Standpunkt

VEA: Windkraft treibt Strompreise nach oben

Der Energie-Abnehmerverband VEA unterstützt die Forderung der Wirtschaftsminister der Länder nach einem Umdenken in der Windkraft-Förderung. "Die Windkraft mag derzeit ökologisch zwar sinnvoll sein, ökonomisch dagegen ist sie es nicht", sagte VEA-Vorstand Manfred Panitz.

Netzausbau© Thomas Aumann / Fotolia.com

Hannover (red) - "Die Windkraft wird ihren Platz in der zukünftigen Energieversorgung Deutschlands einnehmen. Derzeit aber ist sie ökologisch zwar sinnvoll, ökonomisch dagegen nicht", sagte Manfred Panitz, geschäftsführendes Vorstandsmitglied des Bundesverbandes der Energie-Abnehmer e. V. (VEA). Der Verband unterstützt die Position der Wirtschaftsminister der Länder, die auf ihrer Konferenz in Wörlitz einen Systemwechsel in der Förderung der Windenergie gefordert hatten.

Nach heutigem Stand belaste die Windenergie den Stromkunden doppelt: Einmal über die notwendigen Investitionen für den Netzausbau und die Bereitstellung von Ersatzkapazitäten für Flautezeiten, zum anderen über die Einspeisevergütungen, mit denen sich manch ein Windmüller inzwischen eine "goldene Nase" verdiene, erklärte Panitz weiter. Die Subventionen für Windkraft lägen inzwischen deutlich höher als bei der viel diskutierten Steinkohleförderung.
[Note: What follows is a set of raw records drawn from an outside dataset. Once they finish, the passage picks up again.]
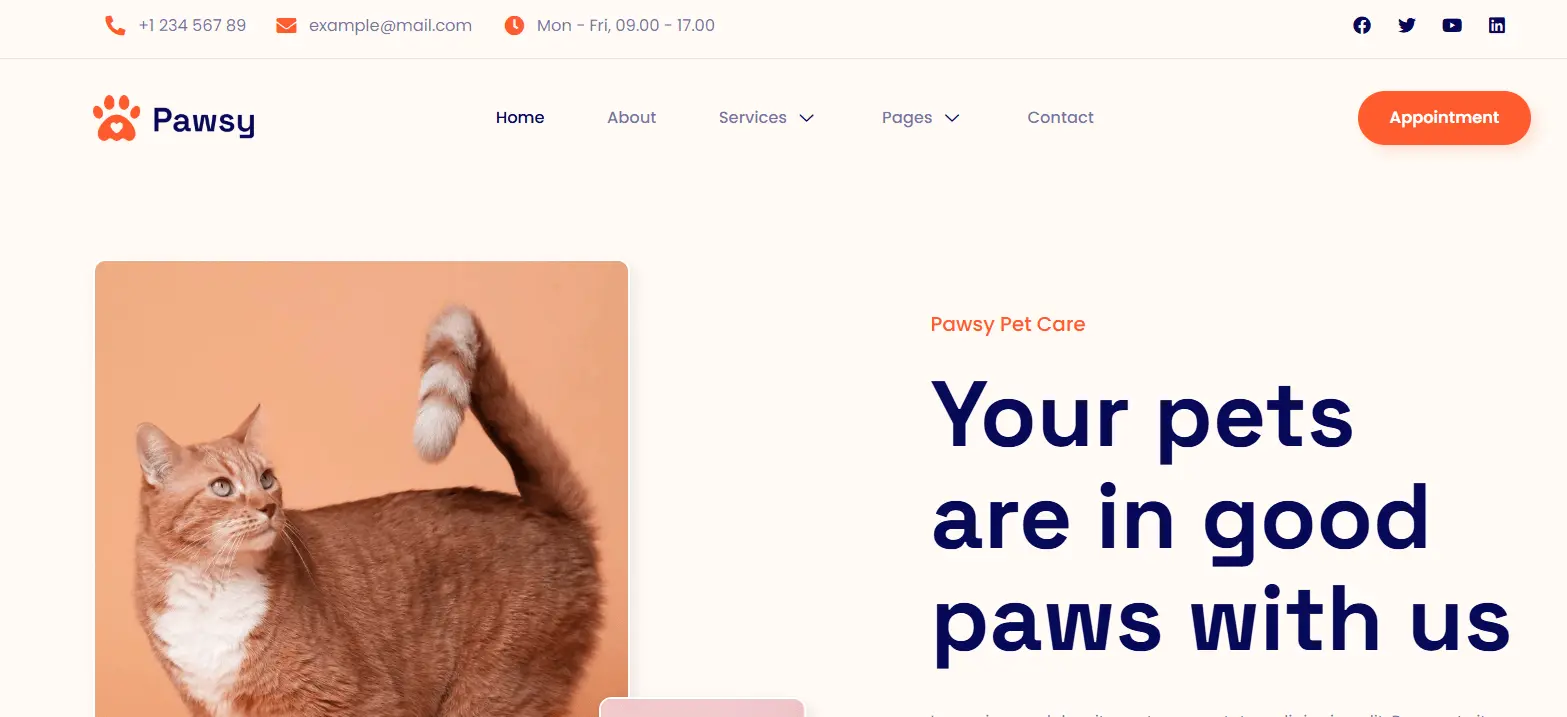Image resolution: width=1567 pixels, height=717 pixels.
Task: Click the orange paw logo icon
Action: tap(117, 118)

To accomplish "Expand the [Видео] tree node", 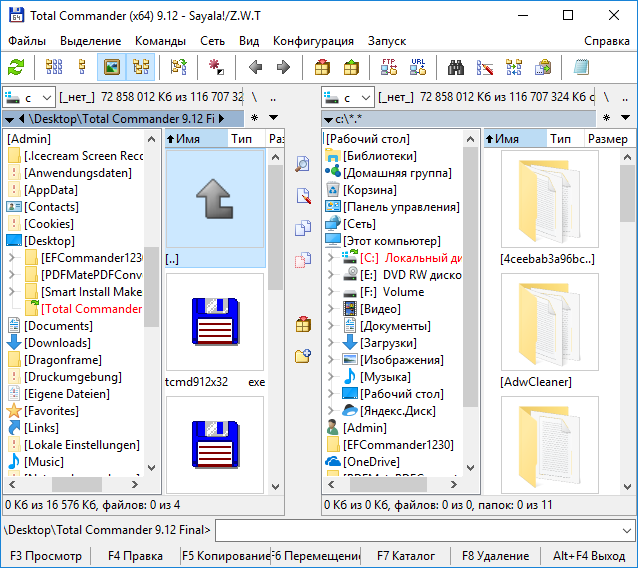I will (x=332, y=309).
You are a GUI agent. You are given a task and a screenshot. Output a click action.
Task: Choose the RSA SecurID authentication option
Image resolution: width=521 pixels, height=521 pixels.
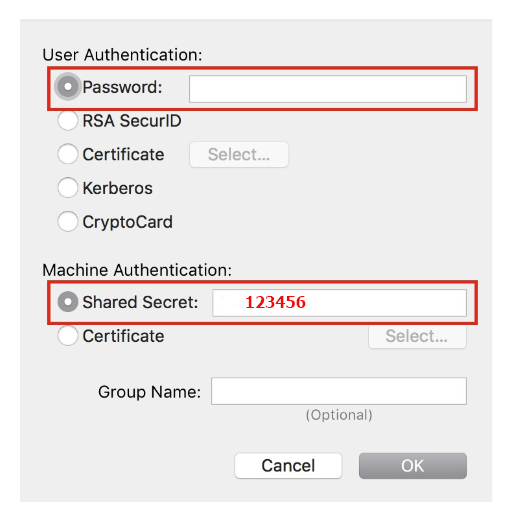(68, 121)
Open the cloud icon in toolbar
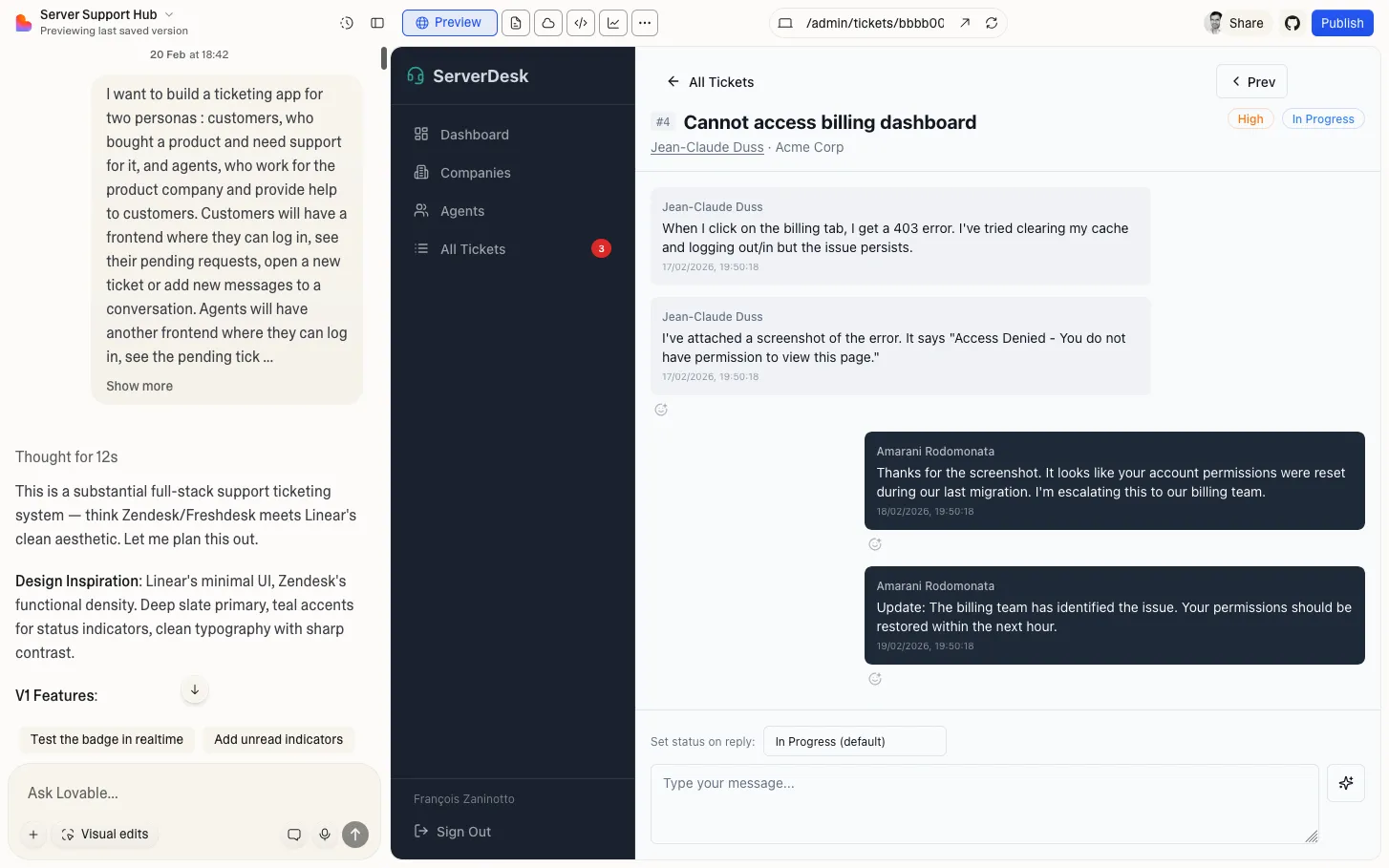 pos(547,23)
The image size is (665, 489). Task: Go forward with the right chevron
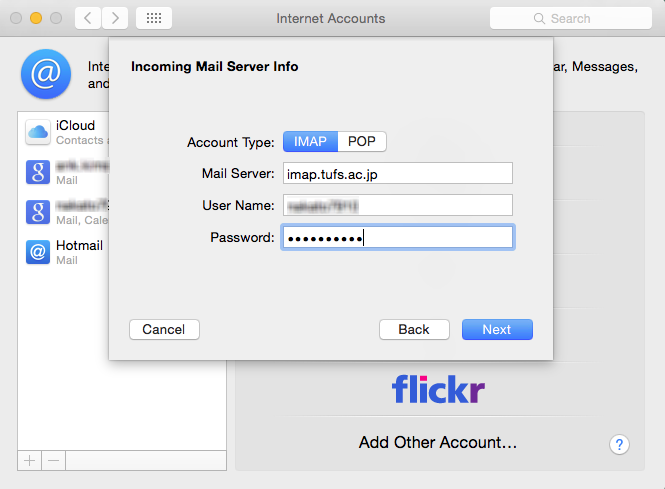pos(115,18)

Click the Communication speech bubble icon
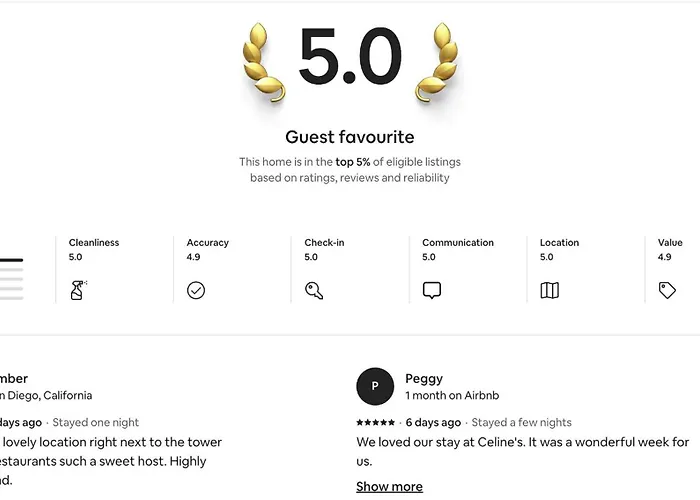pyautogui.click(x=432, y=290)
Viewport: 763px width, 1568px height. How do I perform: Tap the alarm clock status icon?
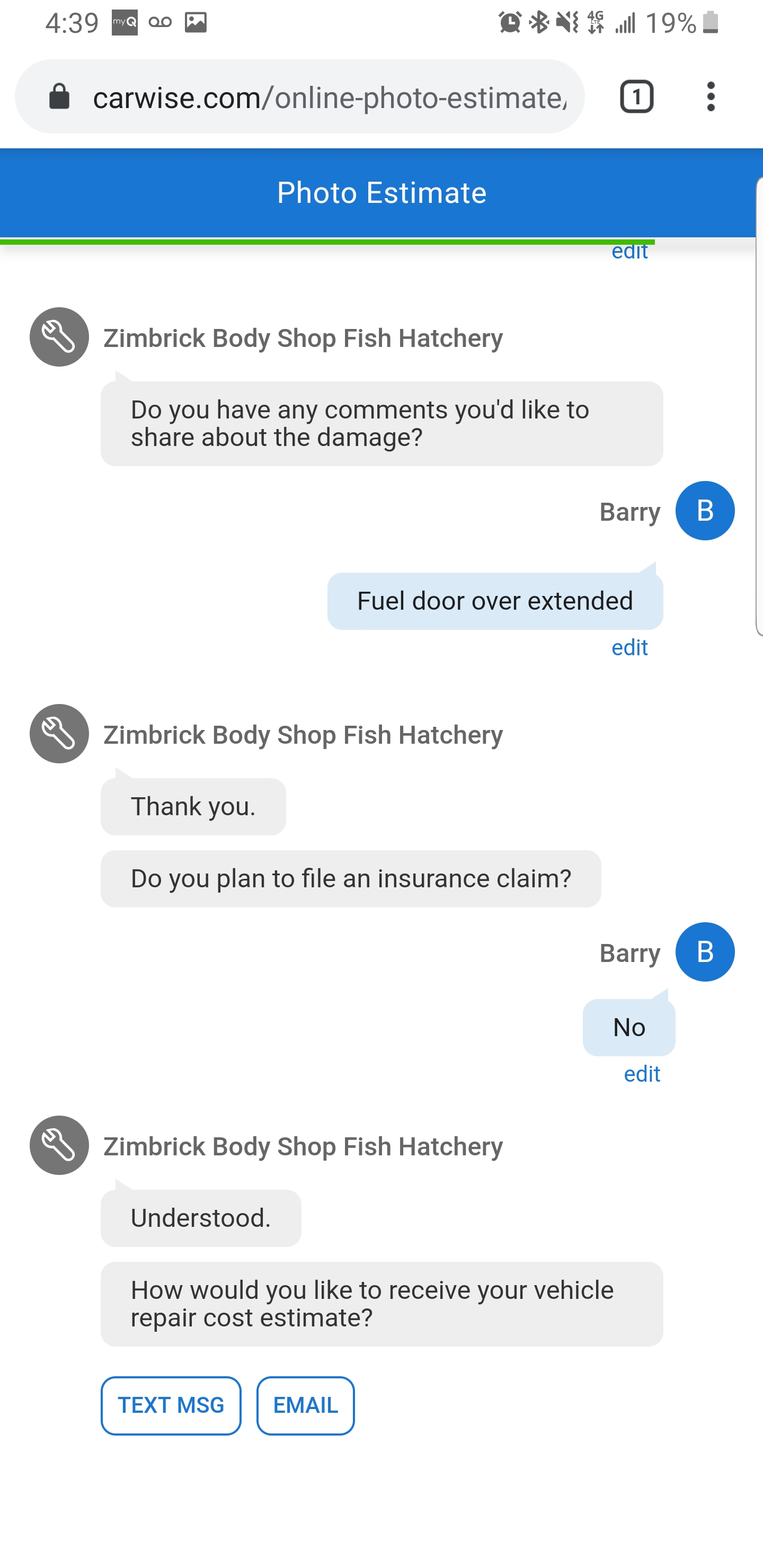coord(510,23)
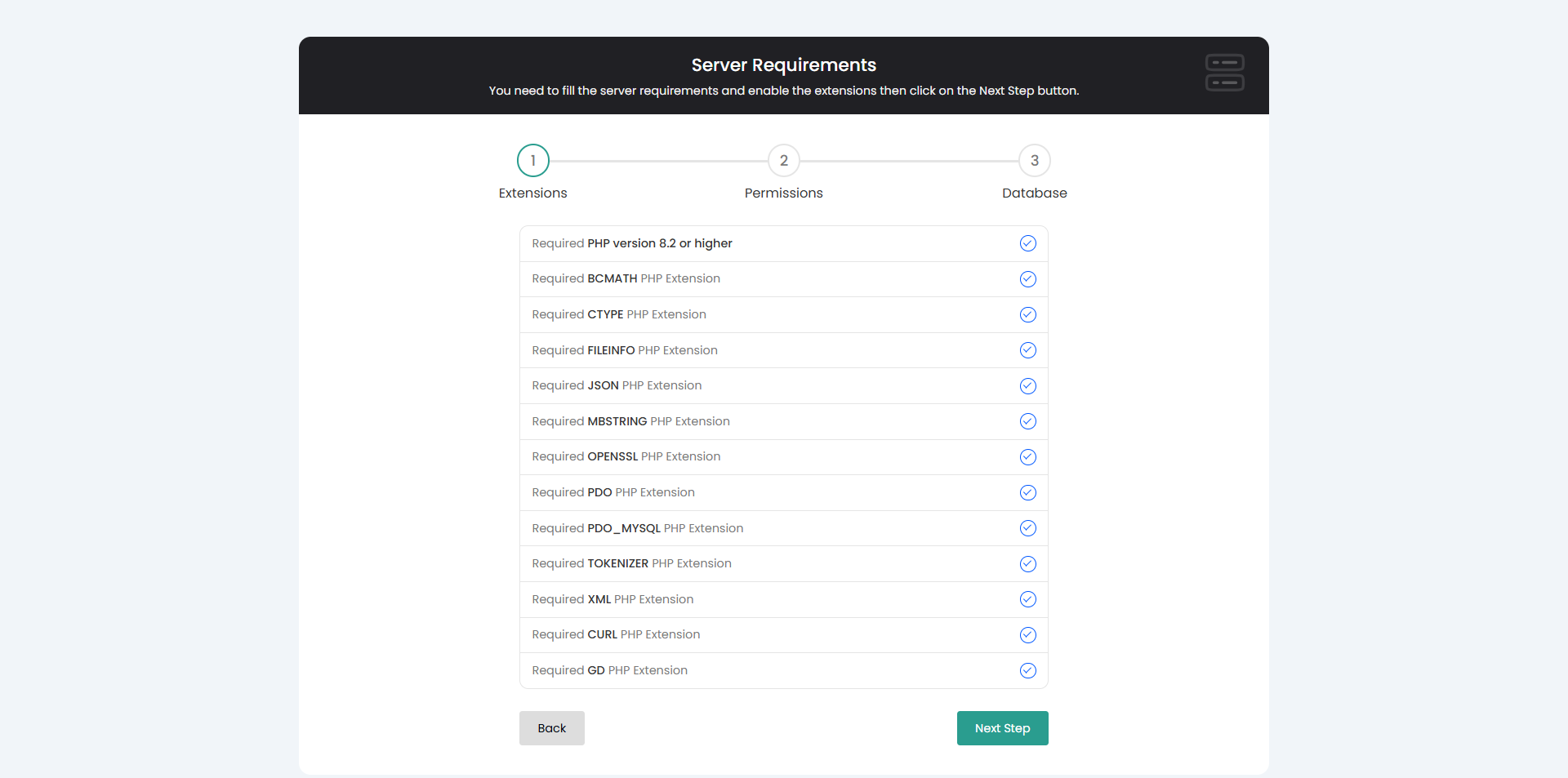Click the Next Step button
This screenshot has width=1568, height=778.
pyautogui.click(x=1003, y=728)
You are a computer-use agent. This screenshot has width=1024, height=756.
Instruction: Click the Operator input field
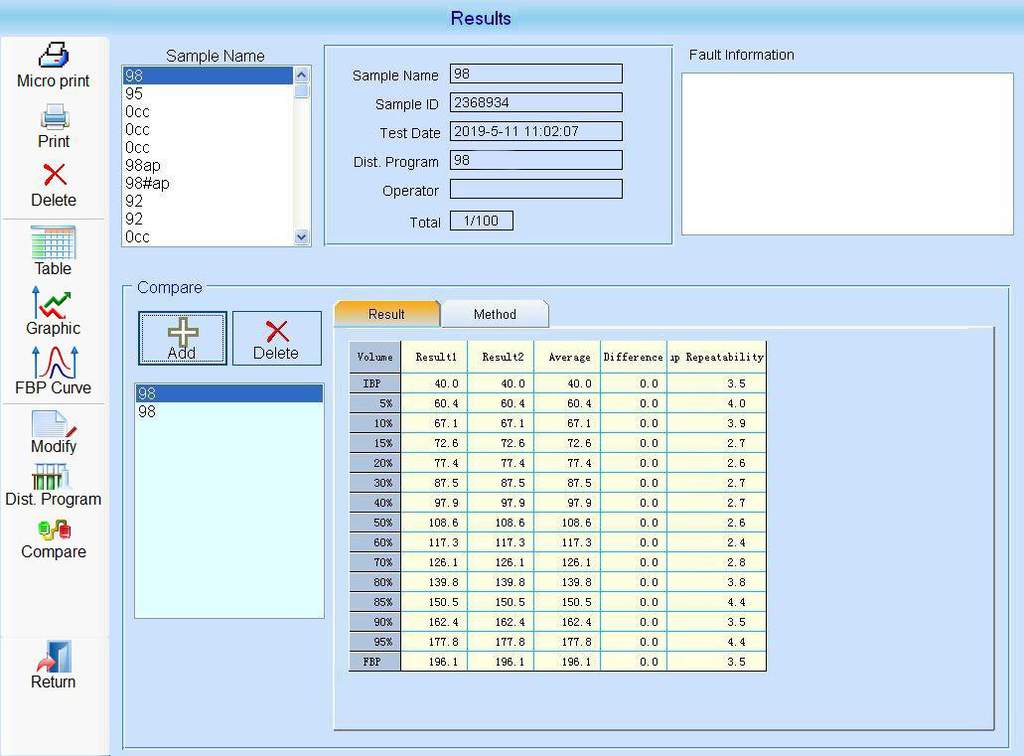[536, 189]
Zusätzlich stelle der Zwang zur Abnahme von Windenergie durch die Netzbetreiber die Sicherheit der Stromversorgung in Frage. "Je mehr Windenergie genutzt wird, desto größer müssen die Reservekapazitäten sein. Reichen sie nicht aus, kann das Netz im Extremfall zusammenbrechen", so der Energieexperte weiter. "In der Gesamtschau bedeutet das einfach, dass die Windenergie beim derzeitigen Stand technisch und wirtschaftlich nicht in der Lage ist, die Rolle in der deutschen Energieversorgung zu spielen, die ihr aufgrund der Höhe der Fördermittel eigentlich zukommen müsste."